Wenn das Hör- und Sehvermögen stark eingeschränkt oder gar verloren ist, besteht ebenso ein hoher Bedarf an Rehabilitationsmaßnahmen und Hilfsmitteln, um einen individuell möglichst großen Grad an Selbstständigkeit und Unabhängigkeit wiederzuerlangen. Das Deutsche Taubblindenwerk in Hannover bietet z. B. insbesondere für Personen, die im Laufe ihres Lebens hörsehbehindert oder taubblind werden oder von Taubblindheit bedroht sind, spezielle Rehabilitationsangebote an, die den Betroffenen eine möglichst selbstständige Orientierung und Mobilität geben sollen. Für die Betroffenen ist es wichtig, diese Hilfe ohne umfangreiche Antragstellung wahrnehmen zu können, da sie oft selbst nicht dazu in der Lage sind, eine langwierige Beantragung ohne eine Assistenz durchzuführen. Eine Verkürzung und Vereinfachung der Antragstellung ist im Sinne der Betroffenen daher von großer Bedeutung. Mit dem Merkzeichen TBl im Schwerbehindertenausweis könnte dies effektiv erreicht werden.

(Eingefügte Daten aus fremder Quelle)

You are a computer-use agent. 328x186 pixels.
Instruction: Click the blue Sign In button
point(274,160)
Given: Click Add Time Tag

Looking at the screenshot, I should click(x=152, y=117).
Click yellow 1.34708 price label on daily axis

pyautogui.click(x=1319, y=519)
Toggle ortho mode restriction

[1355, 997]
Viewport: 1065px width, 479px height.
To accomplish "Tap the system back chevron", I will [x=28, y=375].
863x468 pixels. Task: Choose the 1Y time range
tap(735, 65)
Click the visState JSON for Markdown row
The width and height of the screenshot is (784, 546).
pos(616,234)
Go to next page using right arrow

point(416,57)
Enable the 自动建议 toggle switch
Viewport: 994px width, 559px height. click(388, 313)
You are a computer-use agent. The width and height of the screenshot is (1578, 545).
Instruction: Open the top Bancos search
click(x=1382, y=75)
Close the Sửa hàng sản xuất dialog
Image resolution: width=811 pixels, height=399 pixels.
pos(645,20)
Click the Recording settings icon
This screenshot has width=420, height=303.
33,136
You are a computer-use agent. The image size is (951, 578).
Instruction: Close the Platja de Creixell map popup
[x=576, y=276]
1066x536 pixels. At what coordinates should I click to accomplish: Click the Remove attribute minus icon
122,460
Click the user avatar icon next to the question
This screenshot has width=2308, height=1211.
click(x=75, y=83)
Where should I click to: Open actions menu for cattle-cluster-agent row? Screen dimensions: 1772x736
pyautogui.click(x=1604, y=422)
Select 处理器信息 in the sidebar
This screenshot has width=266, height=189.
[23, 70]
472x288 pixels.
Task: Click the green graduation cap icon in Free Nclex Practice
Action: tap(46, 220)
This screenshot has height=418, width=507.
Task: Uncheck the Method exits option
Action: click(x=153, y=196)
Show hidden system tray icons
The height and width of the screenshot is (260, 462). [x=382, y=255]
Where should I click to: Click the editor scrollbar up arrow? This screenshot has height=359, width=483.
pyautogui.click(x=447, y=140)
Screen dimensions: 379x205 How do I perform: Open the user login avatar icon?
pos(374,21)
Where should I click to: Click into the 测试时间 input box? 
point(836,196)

Insbesondere für hörsehbehinderte Kinder ist eine frühe Förderung für den weiteren Lebensweg von großem Nutzen. Je früher, die Kommunikation und die Sinne gefördert werden und je früher eine Gewöhnung an Hilfsmittel stattfindet, desto positiver verläuft die weitere Entwicklung des Kin-des. Die Inklusion erfordert in diesem Zusammenhang die Bereitstellung fachlich kompetenter Beraterinnen und Berater für Einrichtungen der Kinderbetreuung. Die Ausbildung von Fachkräften und der Erhalt der Fachkompetenz ist bundesweit darüber hinaus stark gefährdet. Die Einrichtungen für Taubblinde und Hörsehbehinderte sind hier dringend auf Hilfe angewiesen, um weiterhin qualifizierte Mitarbeiterinnen und Mitarbeiter gewinnen und fortbilden zu können.